- Opening Delimiter -
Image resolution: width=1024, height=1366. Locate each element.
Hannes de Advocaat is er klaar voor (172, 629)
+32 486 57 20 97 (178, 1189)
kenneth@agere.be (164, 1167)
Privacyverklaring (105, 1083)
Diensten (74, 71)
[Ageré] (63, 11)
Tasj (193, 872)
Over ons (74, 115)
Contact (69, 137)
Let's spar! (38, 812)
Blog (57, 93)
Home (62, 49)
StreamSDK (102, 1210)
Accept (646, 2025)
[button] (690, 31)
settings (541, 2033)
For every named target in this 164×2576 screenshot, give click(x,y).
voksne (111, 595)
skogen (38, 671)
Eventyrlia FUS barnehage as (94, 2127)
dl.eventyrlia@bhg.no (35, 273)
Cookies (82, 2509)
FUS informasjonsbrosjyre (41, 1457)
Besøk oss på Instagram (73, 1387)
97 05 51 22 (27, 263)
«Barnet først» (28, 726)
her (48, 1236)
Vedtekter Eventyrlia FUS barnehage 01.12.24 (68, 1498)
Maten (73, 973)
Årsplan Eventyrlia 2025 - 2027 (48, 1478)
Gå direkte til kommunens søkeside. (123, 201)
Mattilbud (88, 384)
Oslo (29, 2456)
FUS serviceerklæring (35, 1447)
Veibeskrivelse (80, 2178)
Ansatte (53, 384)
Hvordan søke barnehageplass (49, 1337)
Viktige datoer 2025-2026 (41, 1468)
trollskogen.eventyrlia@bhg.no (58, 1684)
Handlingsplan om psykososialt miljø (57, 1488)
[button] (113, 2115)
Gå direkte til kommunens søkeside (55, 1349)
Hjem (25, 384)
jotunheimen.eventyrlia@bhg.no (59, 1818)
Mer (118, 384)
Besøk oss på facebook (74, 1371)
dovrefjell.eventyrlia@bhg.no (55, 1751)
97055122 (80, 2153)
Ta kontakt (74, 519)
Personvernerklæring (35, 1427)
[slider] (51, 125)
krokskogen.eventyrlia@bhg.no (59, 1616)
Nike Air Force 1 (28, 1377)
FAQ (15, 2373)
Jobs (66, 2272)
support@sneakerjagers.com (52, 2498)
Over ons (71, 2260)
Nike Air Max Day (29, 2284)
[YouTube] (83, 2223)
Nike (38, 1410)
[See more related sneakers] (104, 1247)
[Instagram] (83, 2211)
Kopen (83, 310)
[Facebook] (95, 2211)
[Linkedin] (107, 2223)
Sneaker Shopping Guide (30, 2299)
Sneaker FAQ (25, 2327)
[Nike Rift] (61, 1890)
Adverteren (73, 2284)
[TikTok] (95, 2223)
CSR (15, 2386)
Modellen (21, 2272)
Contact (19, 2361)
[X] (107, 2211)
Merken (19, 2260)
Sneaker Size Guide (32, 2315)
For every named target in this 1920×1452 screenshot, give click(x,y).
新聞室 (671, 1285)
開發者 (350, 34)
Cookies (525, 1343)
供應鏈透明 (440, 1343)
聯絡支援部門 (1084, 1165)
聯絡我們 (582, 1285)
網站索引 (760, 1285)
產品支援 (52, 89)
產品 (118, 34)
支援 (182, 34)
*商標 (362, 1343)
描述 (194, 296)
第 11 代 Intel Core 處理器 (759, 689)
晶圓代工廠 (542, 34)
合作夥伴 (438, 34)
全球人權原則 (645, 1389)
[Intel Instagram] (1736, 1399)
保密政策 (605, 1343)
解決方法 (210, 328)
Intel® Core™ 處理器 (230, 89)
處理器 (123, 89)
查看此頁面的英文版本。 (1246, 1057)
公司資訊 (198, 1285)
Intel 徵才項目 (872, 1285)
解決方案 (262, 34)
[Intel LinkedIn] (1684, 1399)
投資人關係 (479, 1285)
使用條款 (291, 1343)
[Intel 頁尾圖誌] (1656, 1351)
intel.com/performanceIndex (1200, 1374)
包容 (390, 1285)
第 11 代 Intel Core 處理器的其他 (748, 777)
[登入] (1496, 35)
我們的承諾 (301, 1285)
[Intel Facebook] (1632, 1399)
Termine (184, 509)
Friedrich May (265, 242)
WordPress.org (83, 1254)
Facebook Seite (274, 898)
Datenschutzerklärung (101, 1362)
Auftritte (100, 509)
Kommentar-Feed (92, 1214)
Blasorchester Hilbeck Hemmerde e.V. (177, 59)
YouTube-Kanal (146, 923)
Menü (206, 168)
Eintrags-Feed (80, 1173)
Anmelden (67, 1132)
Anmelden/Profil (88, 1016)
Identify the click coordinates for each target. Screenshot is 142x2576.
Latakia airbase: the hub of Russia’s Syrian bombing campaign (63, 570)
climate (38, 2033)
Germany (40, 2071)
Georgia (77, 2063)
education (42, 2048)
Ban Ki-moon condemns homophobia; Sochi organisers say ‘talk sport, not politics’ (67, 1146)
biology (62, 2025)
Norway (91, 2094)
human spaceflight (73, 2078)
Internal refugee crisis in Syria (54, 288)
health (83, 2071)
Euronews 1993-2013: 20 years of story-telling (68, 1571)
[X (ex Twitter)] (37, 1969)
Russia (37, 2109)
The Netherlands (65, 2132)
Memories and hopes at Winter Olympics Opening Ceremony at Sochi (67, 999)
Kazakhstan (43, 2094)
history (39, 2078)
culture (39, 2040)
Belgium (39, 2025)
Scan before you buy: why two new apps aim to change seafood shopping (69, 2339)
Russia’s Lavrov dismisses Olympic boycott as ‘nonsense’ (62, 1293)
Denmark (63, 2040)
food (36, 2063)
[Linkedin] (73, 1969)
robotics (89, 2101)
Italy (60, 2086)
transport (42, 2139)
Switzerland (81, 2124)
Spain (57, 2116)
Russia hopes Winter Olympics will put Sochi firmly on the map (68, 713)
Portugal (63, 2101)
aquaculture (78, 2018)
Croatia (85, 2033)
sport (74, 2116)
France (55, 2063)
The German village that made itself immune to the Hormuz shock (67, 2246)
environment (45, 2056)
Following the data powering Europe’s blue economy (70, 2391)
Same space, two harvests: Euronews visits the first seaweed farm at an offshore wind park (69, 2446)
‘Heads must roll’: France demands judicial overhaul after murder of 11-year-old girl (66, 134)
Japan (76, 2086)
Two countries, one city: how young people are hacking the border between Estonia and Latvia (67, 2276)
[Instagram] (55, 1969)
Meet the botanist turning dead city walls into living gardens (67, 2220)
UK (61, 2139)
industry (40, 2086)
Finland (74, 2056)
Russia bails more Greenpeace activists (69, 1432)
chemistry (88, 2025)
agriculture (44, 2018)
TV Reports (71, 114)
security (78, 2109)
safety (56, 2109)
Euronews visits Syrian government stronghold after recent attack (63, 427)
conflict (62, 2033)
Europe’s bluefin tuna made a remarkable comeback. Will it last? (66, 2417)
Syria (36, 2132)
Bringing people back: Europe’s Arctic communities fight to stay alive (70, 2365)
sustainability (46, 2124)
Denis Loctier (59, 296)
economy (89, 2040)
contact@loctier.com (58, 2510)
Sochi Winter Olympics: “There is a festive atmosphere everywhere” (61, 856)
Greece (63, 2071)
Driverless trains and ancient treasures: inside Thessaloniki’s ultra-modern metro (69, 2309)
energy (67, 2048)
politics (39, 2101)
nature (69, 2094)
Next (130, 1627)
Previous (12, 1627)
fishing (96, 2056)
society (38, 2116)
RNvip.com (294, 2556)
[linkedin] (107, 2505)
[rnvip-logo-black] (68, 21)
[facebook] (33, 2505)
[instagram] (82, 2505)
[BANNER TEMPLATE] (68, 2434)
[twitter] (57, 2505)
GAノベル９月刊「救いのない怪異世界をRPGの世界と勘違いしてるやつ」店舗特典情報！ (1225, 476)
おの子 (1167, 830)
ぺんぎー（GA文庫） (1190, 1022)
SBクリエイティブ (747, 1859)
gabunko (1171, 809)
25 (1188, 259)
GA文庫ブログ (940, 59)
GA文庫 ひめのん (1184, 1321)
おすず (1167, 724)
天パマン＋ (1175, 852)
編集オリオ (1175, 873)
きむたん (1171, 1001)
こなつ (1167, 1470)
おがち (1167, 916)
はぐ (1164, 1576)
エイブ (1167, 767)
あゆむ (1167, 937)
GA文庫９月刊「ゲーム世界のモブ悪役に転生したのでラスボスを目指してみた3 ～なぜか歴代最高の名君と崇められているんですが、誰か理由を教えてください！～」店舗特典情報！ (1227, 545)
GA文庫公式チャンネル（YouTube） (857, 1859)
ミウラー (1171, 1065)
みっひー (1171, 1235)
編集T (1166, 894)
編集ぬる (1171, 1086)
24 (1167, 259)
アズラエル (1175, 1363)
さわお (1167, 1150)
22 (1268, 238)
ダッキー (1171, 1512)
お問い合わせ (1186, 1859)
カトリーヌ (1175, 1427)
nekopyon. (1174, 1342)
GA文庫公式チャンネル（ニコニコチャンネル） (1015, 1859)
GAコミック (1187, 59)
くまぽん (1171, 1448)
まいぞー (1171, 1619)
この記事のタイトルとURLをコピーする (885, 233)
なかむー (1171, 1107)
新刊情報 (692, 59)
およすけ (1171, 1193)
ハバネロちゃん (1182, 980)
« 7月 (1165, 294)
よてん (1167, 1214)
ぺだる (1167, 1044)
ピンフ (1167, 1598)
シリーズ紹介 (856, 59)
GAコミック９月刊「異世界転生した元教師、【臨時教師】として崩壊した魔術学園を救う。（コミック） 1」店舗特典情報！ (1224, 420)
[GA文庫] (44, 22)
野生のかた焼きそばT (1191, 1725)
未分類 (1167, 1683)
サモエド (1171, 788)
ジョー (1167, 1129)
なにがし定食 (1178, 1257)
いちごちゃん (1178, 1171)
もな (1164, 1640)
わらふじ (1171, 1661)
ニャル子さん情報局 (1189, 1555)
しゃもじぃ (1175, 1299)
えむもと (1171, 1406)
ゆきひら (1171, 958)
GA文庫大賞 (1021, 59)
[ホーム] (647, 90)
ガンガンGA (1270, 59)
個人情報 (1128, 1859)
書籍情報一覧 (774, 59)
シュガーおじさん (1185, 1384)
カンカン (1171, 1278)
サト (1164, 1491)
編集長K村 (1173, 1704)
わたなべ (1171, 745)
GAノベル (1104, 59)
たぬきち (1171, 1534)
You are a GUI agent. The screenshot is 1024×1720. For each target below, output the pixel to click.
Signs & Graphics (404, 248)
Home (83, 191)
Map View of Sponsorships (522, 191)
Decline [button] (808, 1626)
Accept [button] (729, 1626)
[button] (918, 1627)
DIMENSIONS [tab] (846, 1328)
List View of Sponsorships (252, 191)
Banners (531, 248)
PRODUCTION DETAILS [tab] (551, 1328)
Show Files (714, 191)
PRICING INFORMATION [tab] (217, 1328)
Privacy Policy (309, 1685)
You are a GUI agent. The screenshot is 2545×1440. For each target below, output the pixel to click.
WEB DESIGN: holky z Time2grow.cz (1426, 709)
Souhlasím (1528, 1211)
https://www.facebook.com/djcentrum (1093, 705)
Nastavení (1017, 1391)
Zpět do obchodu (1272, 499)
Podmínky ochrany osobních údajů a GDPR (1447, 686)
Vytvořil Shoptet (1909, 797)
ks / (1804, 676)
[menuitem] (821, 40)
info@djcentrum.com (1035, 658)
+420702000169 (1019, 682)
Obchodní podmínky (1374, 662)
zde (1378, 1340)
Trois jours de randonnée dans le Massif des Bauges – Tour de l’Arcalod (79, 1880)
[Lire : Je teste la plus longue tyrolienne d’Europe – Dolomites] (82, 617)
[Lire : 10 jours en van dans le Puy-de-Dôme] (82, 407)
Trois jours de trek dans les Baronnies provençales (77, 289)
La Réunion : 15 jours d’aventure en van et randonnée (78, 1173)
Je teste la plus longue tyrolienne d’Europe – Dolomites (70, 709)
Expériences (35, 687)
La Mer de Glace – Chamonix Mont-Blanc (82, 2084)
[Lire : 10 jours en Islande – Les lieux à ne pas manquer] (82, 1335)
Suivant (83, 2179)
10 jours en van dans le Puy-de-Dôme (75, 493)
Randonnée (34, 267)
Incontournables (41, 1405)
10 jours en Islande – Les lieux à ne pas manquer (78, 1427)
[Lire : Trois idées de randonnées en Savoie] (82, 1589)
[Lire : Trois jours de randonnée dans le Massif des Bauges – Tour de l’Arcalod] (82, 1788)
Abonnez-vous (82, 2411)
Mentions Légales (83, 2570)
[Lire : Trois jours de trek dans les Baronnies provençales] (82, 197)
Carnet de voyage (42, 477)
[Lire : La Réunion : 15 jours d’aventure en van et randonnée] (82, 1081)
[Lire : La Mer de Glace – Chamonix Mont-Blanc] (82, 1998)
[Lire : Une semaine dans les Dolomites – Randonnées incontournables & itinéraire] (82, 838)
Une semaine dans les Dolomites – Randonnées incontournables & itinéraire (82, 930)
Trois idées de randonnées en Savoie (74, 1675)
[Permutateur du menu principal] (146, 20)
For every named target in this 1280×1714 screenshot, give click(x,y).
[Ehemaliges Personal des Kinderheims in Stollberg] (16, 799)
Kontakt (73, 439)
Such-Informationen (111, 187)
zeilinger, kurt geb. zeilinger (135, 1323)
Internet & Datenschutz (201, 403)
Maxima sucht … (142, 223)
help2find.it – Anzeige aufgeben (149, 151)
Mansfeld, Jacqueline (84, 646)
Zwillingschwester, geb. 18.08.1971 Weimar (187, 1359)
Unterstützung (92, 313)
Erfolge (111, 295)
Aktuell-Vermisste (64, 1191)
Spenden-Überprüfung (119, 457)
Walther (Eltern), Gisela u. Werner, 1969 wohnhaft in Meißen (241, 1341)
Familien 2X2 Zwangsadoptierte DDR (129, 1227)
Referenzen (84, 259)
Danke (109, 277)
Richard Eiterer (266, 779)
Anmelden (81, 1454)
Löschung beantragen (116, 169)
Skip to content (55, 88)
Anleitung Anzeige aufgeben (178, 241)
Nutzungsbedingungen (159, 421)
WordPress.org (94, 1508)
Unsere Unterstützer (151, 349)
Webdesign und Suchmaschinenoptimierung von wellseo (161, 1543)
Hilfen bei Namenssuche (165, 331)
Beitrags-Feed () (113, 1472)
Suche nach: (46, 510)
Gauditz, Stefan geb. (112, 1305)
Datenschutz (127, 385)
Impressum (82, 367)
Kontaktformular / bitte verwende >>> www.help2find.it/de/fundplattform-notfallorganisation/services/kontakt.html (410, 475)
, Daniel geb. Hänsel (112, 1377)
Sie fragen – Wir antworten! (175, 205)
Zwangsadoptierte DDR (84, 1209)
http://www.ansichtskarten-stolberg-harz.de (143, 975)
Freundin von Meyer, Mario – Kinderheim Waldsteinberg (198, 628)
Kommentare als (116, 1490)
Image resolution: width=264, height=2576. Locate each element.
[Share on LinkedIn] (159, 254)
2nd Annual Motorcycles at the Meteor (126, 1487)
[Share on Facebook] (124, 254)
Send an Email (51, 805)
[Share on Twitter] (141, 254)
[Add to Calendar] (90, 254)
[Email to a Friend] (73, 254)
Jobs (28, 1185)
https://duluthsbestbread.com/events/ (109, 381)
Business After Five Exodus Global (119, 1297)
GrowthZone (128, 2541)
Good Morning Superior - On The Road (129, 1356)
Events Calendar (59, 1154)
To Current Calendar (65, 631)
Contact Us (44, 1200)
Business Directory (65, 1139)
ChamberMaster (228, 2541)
- Closing Delimiter -
Using the entries above, extract exactly the span from the line with "Oslo (29, 2456)" to the line with "Anmelden/Profil (88, 1016)", both lines included; leave out everything else.

[Exercise answer]
Oslo (29, 2456)
FUS serviceerklæring (35, 1447)
Veibeskrivelse (80, 2178)
Ansatte (53, 384)
Hvordan søke barnehageplass (49, 1337)
Viktige datoer 2025-2026 (41, 1468)
trollskogen.eventyrlia@bhg.no (58, 1684)
Handlingsplan om psykososialt miljø (57, 1488)
[button] (113, 2115)
Gå direkte til kommunens søkeside (55, 1349)
Hjem (25, 384)
jotunheimen.eventyrlia@bhg.no (59, 1818)
Mer (118, 384)
Besøk oss på facebook (74, 1371)
dovrefjell.eventyrlia@bhg.no (55, 1751)
97055122 (80, 2153)
Ta kontakt (74, 519)
Personvernerklæring (35, 1427)
[slider] (51, 125)
krokskogen.eventyrlia@bhg.no (59, 1616)
Nike Air Force 1 (28, 1377)
FAQ (15, 2373)
Jobs (66, 2272)
support@sneakerjagers.com (52, 2498)
Over ons (71, 2260)
Nike Air Max Day (29, 2284)
[YouTube] (83, 2223)
Nike (38, 1410)
[See more related sneakers] (104, 1247)
[Instagram] (83, 2211)
Kopen (83, 310)
[Facebook] (95, 2211)
[Linkedin] (107, 2223)
Sneaker Shopping Guide (30, 2299)
Sneaker FAQ (25, 2327)
[Nike Rift] (61, 1890)
Adverteren (73, 2284)
[TikTok] (95, 2223)
CSR (15, 2386)
Modellen (21, 2272)
Contact (19, 2361)
[X] (107, 2211)
Merken (19, 2260)
Sneaker Size Guide (32, 2315)
For every named target in this 1920×1452 screenshot, give click(x,y).
新聞室 (671, 1285)
開發者 (350, 34)
Cookies (525, 1343)
供應鏈透明 (440, 1343)
聯絡支援部門 (1084, 1165)
聯絡我們 (582, 1285)
網站索引 (760, 1285)
產品支援 (52, 89)
產品 (118, 34)
支援 (182, 34)
*商標 (362, 1343)
描述 (194, 296)
第 11 代 Intel Core 處理器 (759, 689)
晶圓代工廠 (542, 34)
合作夥伴 (438, 34)
全球人權原則 (645, 1389)
[Intel Instagram] (1736, 1399)
保密政策 (605, 1343)
解決方法 (210, 328)
Intel® Core™ 處理器 (230, 89)
處理器 (123, 89)
查看此頁面的英文版本。 (1246, 1057)
公司資訊 (198, 1285)
Intel 徵才項目 (872, 1285)
解決方案 (262, 34)
[Intel LinkedIn] (1684, 1399)
投資人關係 (479, 1285)
使用條款 (291, 1343)
[Intel 頁尾圖誌] (1656, 1351)
intel.com/performanceIndex (1200, 1374)
包容 (390, 1285)
第 11 代 Intel Core 處理器的其他 (748, 777)
[登入] (1496, 35)
我們的承諾 (301, 1285)
[Intel Facebook] (1632, 1399)
Termine (184, 509)
Friedrich May (265, 242)
WordPress.org (83, 1254)
Facebook Seite (274, 898)
Datenschutzerklärung (101, 1362)
Auftritte (100, 509)
Kommentar-Feed (92, 1214)
Blasorchester Hilbeck Hemmerde e.V. (177, 59)
YouTube-Kanal (146, 923)
Menü (206, 168)
Eintrags-Feed (80, 1173)
Anmelden (67, 1132)
Anmelden/Profil (88, 1016)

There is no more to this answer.